Il avait dit cela durement, en homme qui sait déjà la réponse qui va lui être faite.
—Nos passeports, répondis-je. Parfaitement. Nous allons les remettre à M. le maire. Est-ce qu’il n’est pas là?
—Il va venir, reprit le champêtre. Eh bien! vous les lui remettrez. Apprêtez-les.
Au même instant, une porte s’ouvrit.
brave cœur
Le maire—c’était lui—nous fit entrer dans son cabinet et nous offrit gracieusement deux sièges. Le champêtre était avec nous. Il restait debout. Le maire lui fit signe de sortir.

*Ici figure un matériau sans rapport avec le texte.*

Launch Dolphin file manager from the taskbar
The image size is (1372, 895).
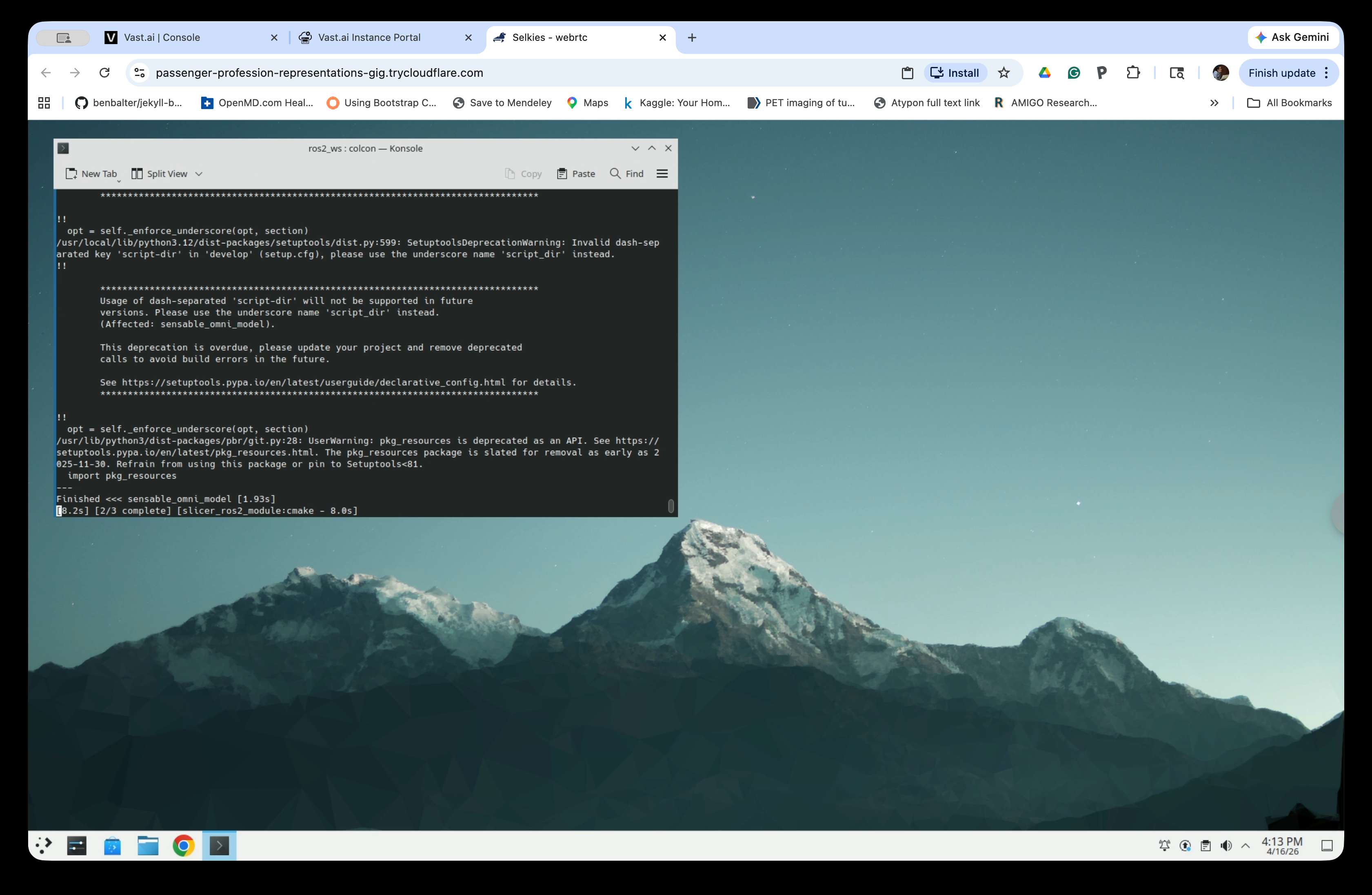[x=148, y=846]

Nous restâmes seuls avec le magistrat municipal.
—Messieurs, commença le maire, vous voudrez bien m’excuser de vous avoir dérangés. Vous êtes au château, chez mon ami S... (le nom du propriétaire). Je sais bien que vous êtes en règle. Mais, vous ne l’ignorez pas, nous avons des ordres. Aucun étranger au pays ne peut, depuis les événements, séjourner sans montrer ses papiers. Donnez-moi vos passeports, et je ne vous dérangerai plus.
Le maire était un homme de trente à trente-cinq ans, à la figure franche et ouverte.
Je le vois encore, comme je vois tous ceux qui m’ont, de près ou de loin, côtoyé dans ces jours d’angoisse, avec ses yeux clairs, sa barbe entière et soigneusement peignée, attendant notre réponse.